Pero ahora, después de más de nueve años viendo la
aristeia
en acción, puedo decir con certeza que esos combates singulares tan amados por los troyanos y los argivos sí que son uno de los motivos de este asedio prolongado, infinito, lento como la melaza. Y como les pasaba incluso a los turistas americanos más sofisticados que viajaban demasiado tiempo por Francia, una de mis necesidades más imperiosas era volver a la comida rápida: o, en este caso, a la guerra rápida. Un pequeño bombardeo, una pequeña invasión aerotransportada, bim, bang, gracias señora, de vuelta con Penélope.

Pero no hoy.

Equepolo es el primer capitán troyano en morir durante el ataque aqueo.

Tal vez se debe a que el hombre está todavía aturdido y desorientado después de que yo tomara prestado su cuerpo, pero mientras su grupo de combatientes troyanos se enzarza con un grupo griego liderado por Antíloco, el hijo de Néstor, buen amigo de Aquiles, el pobre Equepolo es lento a la hora de levantar su lanza y por eso Antíloco dispara primero. La punta de bronce de la lanza golpea el casco de cola de caballo de Equepolo justo en el borde y le atraviesa el cráneo, sacándole un ojo y derramando los sesos del hombre entre sus dientes. Equepolo cae, como le gusta decir a Homero, como una torre derribada.

Ahora comienza una dinámica que he visto demasiado a menudo, pero que nunca deja de fascinarme. Los griegos y troyanos luchan por motivos de honor fundamentalmente, es cierto, pero el botín es su segunda, y no muy a la zaga, motivación. Estos hombres son guerreros profesionales: matar es su trabajo y saquear es su paga. Una gran parte del honor y el saqueo consiste en la sofisticada y hermosa armadura (el escudo, la coraza, las grebas, el cinturón de guerra) de sus enemigos caídos. Capturar las armas de un enemigo es el equivalente griego heroico de las cabelleras cortadas por los guerreros sioux, y mucho más lucrativo. Como poco, la armadura protectora de un capitán está hecha de precioso bronce, y (para los oficiales más importantes) a menudo repujada de oro y decorada con pedrería.

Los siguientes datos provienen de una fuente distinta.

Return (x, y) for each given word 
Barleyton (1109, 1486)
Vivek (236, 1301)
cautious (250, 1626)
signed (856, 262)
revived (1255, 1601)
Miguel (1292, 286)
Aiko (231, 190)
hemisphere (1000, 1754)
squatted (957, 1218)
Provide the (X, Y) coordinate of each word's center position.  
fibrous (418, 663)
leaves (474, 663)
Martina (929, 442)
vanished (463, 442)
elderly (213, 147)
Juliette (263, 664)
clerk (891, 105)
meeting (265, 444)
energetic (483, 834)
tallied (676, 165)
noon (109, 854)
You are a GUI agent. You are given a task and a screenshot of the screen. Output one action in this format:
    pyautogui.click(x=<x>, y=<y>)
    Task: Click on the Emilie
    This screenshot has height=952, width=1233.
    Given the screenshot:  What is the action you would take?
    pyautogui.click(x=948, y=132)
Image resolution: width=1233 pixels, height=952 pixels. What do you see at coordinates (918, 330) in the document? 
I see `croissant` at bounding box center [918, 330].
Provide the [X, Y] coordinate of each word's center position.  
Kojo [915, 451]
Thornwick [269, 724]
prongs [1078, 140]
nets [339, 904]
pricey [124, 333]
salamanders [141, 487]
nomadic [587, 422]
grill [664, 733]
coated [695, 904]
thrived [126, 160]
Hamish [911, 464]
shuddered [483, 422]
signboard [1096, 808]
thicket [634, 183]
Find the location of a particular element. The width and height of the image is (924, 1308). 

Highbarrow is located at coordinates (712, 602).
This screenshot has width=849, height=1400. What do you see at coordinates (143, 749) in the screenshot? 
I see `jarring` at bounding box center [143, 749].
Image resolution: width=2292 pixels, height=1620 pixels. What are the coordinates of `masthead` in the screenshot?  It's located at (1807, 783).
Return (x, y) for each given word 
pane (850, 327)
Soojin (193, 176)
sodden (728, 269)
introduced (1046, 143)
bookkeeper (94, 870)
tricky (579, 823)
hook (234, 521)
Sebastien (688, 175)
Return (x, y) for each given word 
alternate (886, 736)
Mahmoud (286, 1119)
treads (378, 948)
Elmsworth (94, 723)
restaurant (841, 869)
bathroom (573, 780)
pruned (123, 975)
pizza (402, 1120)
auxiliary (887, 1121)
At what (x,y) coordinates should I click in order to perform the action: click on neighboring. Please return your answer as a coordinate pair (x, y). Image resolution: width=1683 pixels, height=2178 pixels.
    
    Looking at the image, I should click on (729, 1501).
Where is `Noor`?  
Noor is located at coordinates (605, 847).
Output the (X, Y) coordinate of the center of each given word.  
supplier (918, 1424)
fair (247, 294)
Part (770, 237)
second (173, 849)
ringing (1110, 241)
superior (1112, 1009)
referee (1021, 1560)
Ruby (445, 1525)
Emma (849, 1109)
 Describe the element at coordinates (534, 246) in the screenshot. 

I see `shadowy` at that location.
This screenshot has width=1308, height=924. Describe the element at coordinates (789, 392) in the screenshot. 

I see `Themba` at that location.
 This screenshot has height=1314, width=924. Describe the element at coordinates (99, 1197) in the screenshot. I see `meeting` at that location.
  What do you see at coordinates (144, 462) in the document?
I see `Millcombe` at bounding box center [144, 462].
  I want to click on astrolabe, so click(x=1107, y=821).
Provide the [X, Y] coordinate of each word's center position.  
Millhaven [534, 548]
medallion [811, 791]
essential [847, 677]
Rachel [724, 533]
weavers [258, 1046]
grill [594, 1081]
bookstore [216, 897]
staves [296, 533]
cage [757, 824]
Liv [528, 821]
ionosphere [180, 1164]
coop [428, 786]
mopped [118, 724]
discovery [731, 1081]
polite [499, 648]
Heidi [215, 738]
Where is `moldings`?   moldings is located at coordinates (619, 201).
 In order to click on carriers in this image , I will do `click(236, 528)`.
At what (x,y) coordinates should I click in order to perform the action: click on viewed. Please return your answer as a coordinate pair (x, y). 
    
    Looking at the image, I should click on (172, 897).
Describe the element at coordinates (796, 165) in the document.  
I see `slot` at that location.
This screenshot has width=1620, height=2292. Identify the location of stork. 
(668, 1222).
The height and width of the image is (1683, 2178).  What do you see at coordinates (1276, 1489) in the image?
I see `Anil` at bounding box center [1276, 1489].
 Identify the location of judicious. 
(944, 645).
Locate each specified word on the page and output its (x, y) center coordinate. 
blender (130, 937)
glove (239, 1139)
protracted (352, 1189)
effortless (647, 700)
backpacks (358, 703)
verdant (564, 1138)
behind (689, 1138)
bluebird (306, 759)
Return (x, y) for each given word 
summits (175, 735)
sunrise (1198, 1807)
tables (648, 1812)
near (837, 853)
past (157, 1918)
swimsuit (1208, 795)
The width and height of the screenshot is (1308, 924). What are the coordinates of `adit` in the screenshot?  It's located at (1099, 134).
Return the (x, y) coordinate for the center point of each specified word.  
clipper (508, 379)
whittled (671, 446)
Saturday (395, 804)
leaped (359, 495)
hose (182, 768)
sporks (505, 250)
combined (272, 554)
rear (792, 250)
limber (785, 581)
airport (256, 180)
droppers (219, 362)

Y así comienza la lucha por la armadura del capitán Equepolo.

Un comandante aqueo llamado Elefenor se abalanza, agarra a Equepolo por los tobillos y empieza a arrastrar el ensangrentado cadáver entre la confusión de lanzas y espadas y escudos que entrechocan. He visto a Elefenor en el campamento aqueo a lo largo de los años, lo he visto pelear en escaramuzas menores, y tengo que decir que el nombre le viene al pelo: es enorme, con hombros gigantescos, brazos poderosos, muslos pesados. No es el cuchillo más afilado del cajón de luchadores de Agamenón, pero sí un combatiente grande, fuerte, valiente y útil. Así Elefenor, el hijo de Calcodonte, que cumplió treinta y ocho años este junio pasado, comandante de los abantes y señor de Eubea, arrastra el cadáver de Equepolo tras la pantalla de atacantes aqueos y empieza a desnudar el cuerpo.

Entonces Agenor, un guerrero troyano, hijo de Antenor, padre de Arquéloco (a los cuales he visto en las calles de Ilión), se interna entre los aqueos en liza y ve las costillas expuestas de Elefenor mientras el grandullón se agacha bajo la protección de su escudo para terminar de desnudar el cadáver de Equepolo. Agenor salta hacia delante y clava su lanza en el costado de Elefenor, rompiendo las costillas y convirtiendo el corazón del hombre en una masa informe. Elefenor vomita sangre y se desploma. Más combatientes troyanos se abalanzan, respondiendo al ataque aqueo, mientras Agenor libera su lanza y empieza a despojar a Elefenor de su cinturón de guerra y su escudo y su coraza. Otros troyanos se llevan el cuerpo casi desnudo de Equepolo hacia las líneas troyanas.